大麻や覚醒剤などの違法薬物と類似した成分を吹き付けた香草。法規制の対象から外れているが、催眠・興奮・幻覚・幻聴作用などがあり、痙攣(けいれん)・意識障害・呼吸困難などの重篤な健康被害を引き起こす恐れもある。
日本国内では2009年頃から欧米経由で流通し始め、12年3月末時点では少なくとも29都道府県389業者が確認されている(厚生労働省発表)。体内摂取を目的とする未承認薬物の売買は薬事法違反になるため、販売店はお香・アロマ・鑑賞用の「合法ハーブ」「合法アロマ」などと称して販売している。しかし、厚生労働省は「合法」という呼称を使わず、「違法ドラッグ(いわゆる脱法ドラッグ)」の一つとして、販売業者の監視・指導を強めている。実態としても、吸引目的の売買が前提で、販売店の中にはパイプなどの喫煙具と一緒に販売しているところも少なくない。

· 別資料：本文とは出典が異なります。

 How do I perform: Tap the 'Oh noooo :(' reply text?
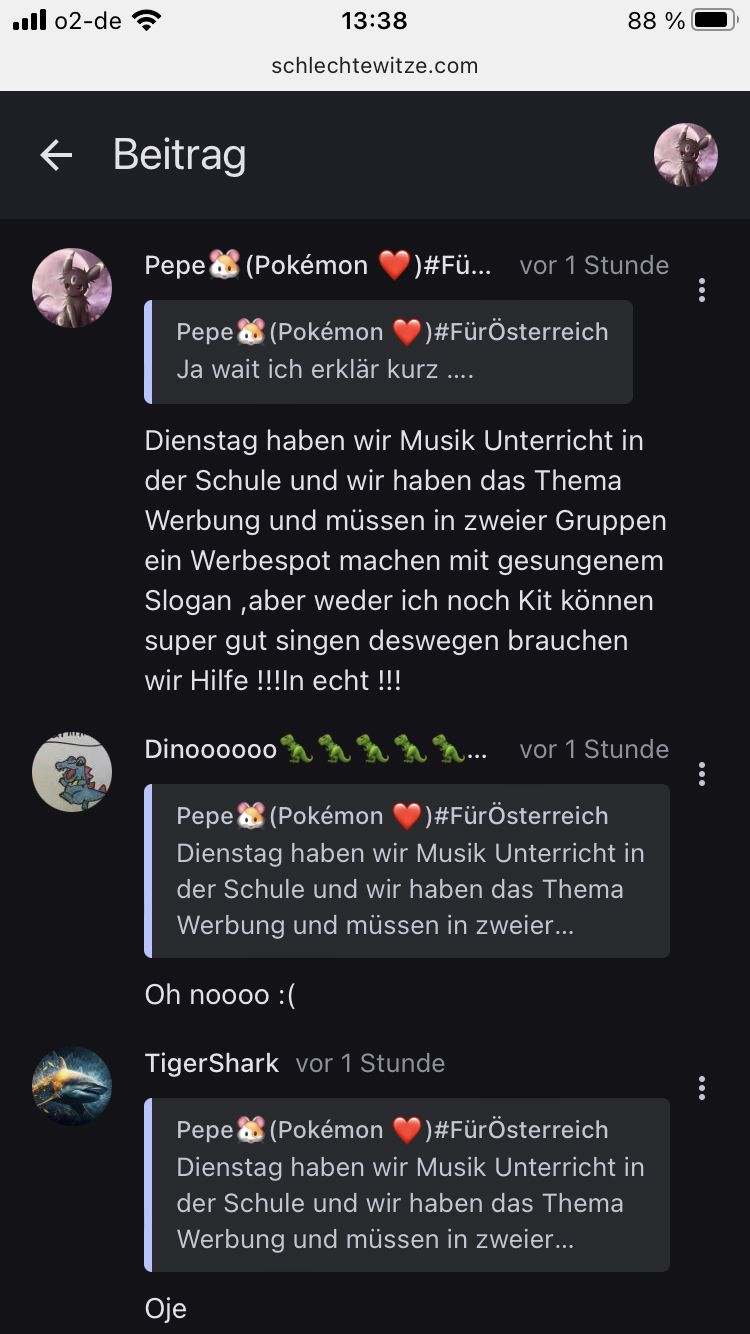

脱法ハーブは麻薬や覚醒剤につながる入門薬物(ゲートウェイ)とも呼ばれるが、身体への影響が未確認な成分を含むものも多く、治療方法も確立されていないため、「禁止薬物」以上に危険だという声もある。実際、吸引者の救急搬送や吸引が主因とみられる死亡例も増えている。12年5月には大阪市で、脱法ハーブを吸った男が乗用車で商店街を暴走。ひき逃げ・当て逃げ事故を起こし、危険運転致死罪の容疑で逮捕された。
厚生労働省は07年から、人体への有害性を確認した上で、薬事法の取り締まり対象とする「指定薬物」制度をスタートさせている。12年7月末時点で73種の化学物質を指定しているが、主成分(合成カンナビノイド)の化学式を一部だけ変えた「新製品」が後を絶たず、規制とのいたちごっこが続いている。これに加えて最近は、覚醒剤に酷似したα-PVPを含む薬物が販売されているという報告もある。
厚生労働省は、類似成分を含む物質を一括して規制する「包括指定」制度の導入を検討しているが、09年に同制度を導入したイギリスでは、6グループの物質を包括指定し、数百種を規制したものの、すぐに別の構造をもつ新たな薬物が現れたという。「包括規制」は一定の効果はあるものの、対象を広げすぎると新薬開発などの妨げになり、逆に狭めすぎると抜け道が多くなるというジレンマもある。